-- Entries supplied follows --

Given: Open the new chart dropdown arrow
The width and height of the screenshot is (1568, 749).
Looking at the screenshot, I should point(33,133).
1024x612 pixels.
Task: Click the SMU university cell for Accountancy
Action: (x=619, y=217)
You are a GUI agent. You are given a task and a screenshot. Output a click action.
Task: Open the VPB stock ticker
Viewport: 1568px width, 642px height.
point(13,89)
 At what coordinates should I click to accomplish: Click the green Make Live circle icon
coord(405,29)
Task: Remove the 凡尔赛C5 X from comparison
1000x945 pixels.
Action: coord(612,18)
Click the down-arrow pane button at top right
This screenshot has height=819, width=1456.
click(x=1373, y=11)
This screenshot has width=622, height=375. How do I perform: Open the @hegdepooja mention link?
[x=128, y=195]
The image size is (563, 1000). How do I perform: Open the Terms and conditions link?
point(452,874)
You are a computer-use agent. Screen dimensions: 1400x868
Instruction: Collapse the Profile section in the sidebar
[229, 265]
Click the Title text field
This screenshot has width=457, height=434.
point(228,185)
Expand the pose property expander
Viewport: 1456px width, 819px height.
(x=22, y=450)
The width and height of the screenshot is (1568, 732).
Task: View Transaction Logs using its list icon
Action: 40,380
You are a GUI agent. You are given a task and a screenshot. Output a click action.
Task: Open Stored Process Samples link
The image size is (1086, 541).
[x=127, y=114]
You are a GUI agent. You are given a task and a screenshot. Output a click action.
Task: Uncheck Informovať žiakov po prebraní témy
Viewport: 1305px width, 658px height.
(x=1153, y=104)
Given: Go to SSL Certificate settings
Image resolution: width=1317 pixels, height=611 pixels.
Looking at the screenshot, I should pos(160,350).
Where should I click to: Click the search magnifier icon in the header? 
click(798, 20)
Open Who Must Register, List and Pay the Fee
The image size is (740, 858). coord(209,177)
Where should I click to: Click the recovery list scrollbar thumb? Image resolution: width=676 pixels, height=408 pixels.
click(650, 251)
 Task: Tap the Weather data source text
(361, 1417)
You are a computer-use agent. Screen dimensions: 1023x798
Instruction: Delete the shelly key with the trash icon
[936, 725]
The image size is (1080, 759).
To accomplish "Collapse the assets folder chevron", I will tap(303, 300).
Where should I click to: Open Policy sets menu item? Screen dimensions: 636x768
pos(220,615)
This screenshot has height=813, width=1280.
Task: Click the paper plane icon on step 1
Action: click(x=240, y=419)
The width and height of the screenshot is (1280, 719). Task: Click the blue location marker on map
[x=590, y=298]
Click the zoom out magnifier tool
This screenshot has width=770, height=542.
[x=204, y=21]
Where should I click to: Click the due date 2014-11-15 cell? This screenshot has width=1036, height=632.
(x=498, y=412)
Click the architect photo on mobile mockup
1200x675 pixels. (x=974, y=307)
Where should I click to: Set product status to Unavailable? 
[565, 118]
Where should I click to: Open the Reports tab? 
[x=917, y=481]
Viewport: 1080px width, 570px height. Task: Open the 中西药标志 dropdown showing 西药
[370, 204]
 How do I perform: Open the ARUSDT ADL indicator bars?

-- Entries supplied concluded --

• [Your assignment]: From the records above, extract exactly and only the lines that begin at the line with "Click the down-arrow pane button at top right" and stop after the line with "Given: Go to SSL Certificate settings".

• [Result of the task]:
Click the down-arrow pane button at top right
This screenshot has height=819, width=1456.
click(x=1373, y=11)
This screenshot has width=622, height=375. How do I perform: Open the @hegdepooja mention link?
[x=128, y=195]
The image size is (563, 1000). How do I perform: Open the Terms and conditions link?
point(452,874)
You are a computer-use agent. Screen dimensions: 1400x868
Instruction: Collapse the Profile section in the sidebar
[229, 265]
Click the Title text field
This screenshot has width=457, height=434.
point(228,185)
Expand the pose property expander
Viewport: 1456px width, 819px height.
(x=22, y=450)
The width and height of the screenshot is (1568, 732).
Task: View Transaction Logs using its list icon
Action: 40,380
You are a GUI agent. You are given a task and a screenshot. Output a click action.
Task: Open Stored Process Samples link
The image size is (1086, 541).
[x=127, y=114]
You are a GUI agent. You are given a task and a screenshot. Output a click action.
Task: Uncheck Informovať žiakov po prebraní témy
Viewport: 1305px width, 658px height.
(x=1153, y=104)
Given: Go to SSL Certificate settings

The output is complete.